The decline in the fair values of the CompuCom and Contract reporting units resulted from macroeconomic impacts of COVID-19, particularly as it relates to the restrictions and closures imposed on their business customers, which lowered the projected revenue growth rates and profitability levels of the reporting units. The duration of the impacts of the pandemic are expected to be longer than anticipated in the first quarter of 2020, which has significantly impacted the Company’s expectations on timing for its customers returning back to levels of historical operations. For its CompuCom reporting unit, the Company had begun to experience a decline in project-based service revenue due to customer-imposed deferrals late in the first quarter of 2020. During the second quarter of 2020, declines in project-based service revenue continued to deteriorate at a faster pace due to both customer-imposed deferrals and

cancellations. The Company also started to experience declines in its annuity-based service revenue from reduced service volume and declines in its product revenue from deferred or cancelled customer spend on product purchases, due to the continued disruption in the activities of its business customers during the second quarter of 2020. For its Contract reporting unit, the Company had begun experiencing decreased demand for its core product and service offerings late in the first quarter of 2020, mainly as a result of the temporary closure of nonessential businesses which constitute a portion of this reporting unit’s customers, along with the transition of many other business customers to a work-from-home environment. The disruption on the Contract reporting unit’s business customers continued through the second quarter of 2020 as a portion of these businesses are still operating at reduced activity levels or are closed. During the second quarter, the opportunities related to increased sales in cleaning and breakroom supplies and personal protective equipment also did not materialize at levels that were anticipated. In addition, the consideration of incremental risk associated with the uncertainty related to the pace of the economic recovery was also a factor that contributed to the decline in the fair values of both reporting units.

*GIVEN MATERIAL*

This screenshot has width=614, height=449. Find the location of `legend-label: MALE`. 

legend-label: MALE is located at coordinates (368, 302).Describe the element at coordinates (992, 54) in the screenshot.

*YOUR ASSIGNMENT*
In the filing excerpt, what happened during the second quarter of 2020 to the opportunities related to increased sales in cleaning and breakroom supplies and personal protective equipment? Rely solely on the filing excerpt when answering.

*REPLY TO THE TASK*
They did not materialize at the levels that were anticipated.